_Assignment_. Find every line in the entries that holds the string "dimensions" and report it.

_Material to process_.
________________________
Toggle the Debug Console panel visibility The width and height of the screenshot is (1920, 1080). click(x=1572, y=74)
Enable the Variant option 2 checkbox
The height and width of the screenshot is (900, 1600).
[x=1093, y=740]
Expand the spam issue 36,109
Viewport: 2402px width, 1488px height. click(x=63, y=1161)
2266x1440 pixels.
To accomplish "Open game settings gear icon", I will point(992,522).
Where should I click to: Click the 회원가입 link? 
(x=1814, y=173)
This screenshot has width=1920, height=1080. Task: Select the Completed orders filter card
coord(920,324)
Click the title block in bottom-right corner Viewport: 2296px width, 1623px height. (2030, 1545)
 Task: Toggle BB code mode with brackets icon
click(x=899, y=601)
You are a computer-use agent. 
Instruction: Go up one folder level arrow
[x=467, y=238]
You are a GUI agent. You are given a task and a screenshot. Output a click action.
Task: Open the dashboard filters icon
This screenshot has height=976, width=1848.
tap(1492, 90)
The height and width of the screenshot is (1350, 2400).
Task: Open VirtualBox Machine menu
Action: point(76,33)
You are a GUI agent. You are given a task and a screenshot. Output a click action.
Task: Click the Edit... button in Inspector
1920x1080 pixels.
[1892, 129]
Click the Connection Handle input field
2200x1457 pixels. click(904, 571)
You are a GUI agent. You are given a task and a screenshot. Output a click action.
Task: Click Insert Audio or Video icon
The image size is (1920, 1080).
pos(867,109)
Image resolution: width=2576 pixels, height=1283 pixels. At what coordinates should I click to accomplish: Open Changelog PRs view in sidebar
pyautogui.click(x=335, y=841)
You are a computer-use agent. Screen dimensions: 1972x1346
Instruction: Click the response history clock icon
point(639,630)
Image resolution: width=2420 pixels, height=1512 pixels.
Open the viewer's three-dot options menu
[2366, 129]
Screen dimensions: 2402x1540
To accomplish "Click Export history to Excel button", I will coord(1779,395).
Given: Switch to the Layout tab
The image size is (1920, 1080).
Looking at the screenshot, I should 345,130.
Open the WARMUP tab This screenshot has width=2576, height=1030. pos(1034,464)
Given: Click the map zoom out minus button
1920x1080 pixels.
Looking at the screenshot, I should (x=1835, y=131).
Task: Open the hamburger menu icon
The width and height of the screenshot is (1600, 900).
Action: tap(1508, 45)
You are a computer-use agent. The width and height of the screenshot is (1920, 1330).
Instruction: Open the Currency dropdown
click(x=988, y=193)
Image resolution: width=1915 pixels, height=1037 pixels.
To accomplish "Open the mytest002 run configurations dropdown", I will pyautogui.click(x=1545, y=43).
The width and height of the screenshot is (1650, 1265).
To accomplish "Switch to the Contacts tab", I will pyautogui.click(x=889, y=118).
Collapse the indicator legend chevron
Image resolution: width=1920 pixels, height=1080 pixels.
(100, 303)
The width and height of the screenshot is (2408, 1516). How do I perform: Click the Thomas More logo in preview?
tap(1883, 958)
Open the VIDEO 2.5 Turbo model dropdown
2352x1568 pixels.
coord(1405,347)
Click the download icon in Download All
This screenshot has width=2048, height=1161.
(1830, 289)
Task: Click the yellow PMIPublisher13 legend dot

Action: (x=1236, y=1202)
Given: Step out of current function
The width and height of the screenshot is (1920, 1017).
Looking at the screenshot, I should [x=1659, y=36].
________________________
_Written response_.
You are a computer-use agent. Screen dimensions: 1972x1346
Screen dimensions: 2402x1540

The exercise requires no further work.